PHP: Arrays or Linked Lists?

Arrays vs. Linked List

If we talk about arrays and linked lists we know the pros and cons about both of them. No matter which programming language we use arrays benefit from direct access to its items, while linked lists are more memory efficient for particular tasks.

Array & Linked List
Array & Linked List

The items of a linked list keep a reference to their successor, so we can easily walk through the entire list. However we don’t have direct access to its elements. Thus we can’t go directly to its middle element! Even more – in particular implementations of a linked list we don’t know its length. But in some cases linked lists are far more effective than arrays. For instance reversing an array of non-numeric values require constant additional memory, but also requires n/2 exchanges. The same taks using linked lists is not only performed in linear time, but doesn’t require any additional memory. The only thing we need to do is to reverse the links – no movement of values and the items remain at the same place in the memory.

Merging of two arrays often require more space (proportional of the space of the two arrays) or many exchanges in case we try to do it in place. The same task on linked lists is far more effective with only changing pointers and without moving the values.

Arrays or Linked Lists are More Memory Efficient

Many developers consider linked lists as something used only in college, but actually they can be very useful in practice as well. However how practically useful they are? Let’s see the following PHP experiment.

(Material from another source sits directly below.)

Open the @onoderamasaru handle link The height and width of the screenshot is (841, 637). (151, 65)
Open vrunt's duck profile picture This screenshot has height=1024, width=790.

Here we have one class called “Item”, which is designed to keep only one integer value as its key and to point to its successor. Practically this class is designed to be used by a singly linked list, but let say we put some of these objects into an array and the same amount of the “Item” objects into a linked lists so what are the results?

First let’s see the code!

class Item
{
    protected $_key = '';
    protected $_next = null;
 
    public function __construct($key)
    {
        $this->_key = $key;
    }
 
    public function setNext(&$next) { $this->_next = $next; }
    public function &getNext() { return $this->_next; }
 
    public function setKey($key) { $this->_key = $key; }
    public function getKey() { return $this->_key; }
 
    public function __toString()
    {
        return $this->_key . "\n";
    }
}

This is the “Item” class and here we have the Linked_List class. As you can see this is the very basic implementation of a linked list with only one “insert” method and the magic __toString() in order to print the entire list. The insert method pushes an item at the end of the list thus the insertion is O(1).

class Linked_List 
{
    protected $_head = null;
    protected $_tail = null;
 
    public function insert($item)
    {
        if ($this->_head == null) {
            $this->_head = $item;
            $this->_tail = $item;
            return;
        }
 
        $this->_tail->setNext($item);
        $this->_tail = $item;
    }
 
    public function __toString()
    {
        $current = $this->_head;
        $output = '';
 
        while ($current) {
            $output .= $current->getKey() . "\n";
            $current = $current->getNext();
        }
 
        return $output;
    }
}

Now let’s see the creation of an array with N objects of class “Item”.

$n = 10000;
$a = array();
for ($i = 0; $i < $n; $i++) {
    $a[$i] = new Item($i);
}

The same thing but using the Linked_List class follows on the lines below.

$n = 10000;
$a = new Linked_List();
for ($i = 0; $i < $n; $i++) {
    $a->insert(new Item($i));
}

And the Winner is …

More memory efficient is … the linked list! On the next chart we can see the results. It’s clear that for 10K objects the array uses nearly 1MB more memory than the linked list!

Array vs. Linked List Chart
 

So what do you think now? Will you use linked list in your code or not?

Final Words

Although the linked list seems to be more memory efficient we don’t have direct acess to it’s items. In the same time often we don’t need direct access, we just need to walk through the array, which doesn’t benefit from the direct access. In PHP this is usally done with some loop construction as “foreach”. So why we have such results in the experiment above. First our linked list is really very basic. It doesn’t have any functionality, which in fact shouldn’t affect memory usage much more. The array in the other hand keeps indexes for each of its items so this results in additional space. This explains a bit the victory of the linked list in the memory efficiency test.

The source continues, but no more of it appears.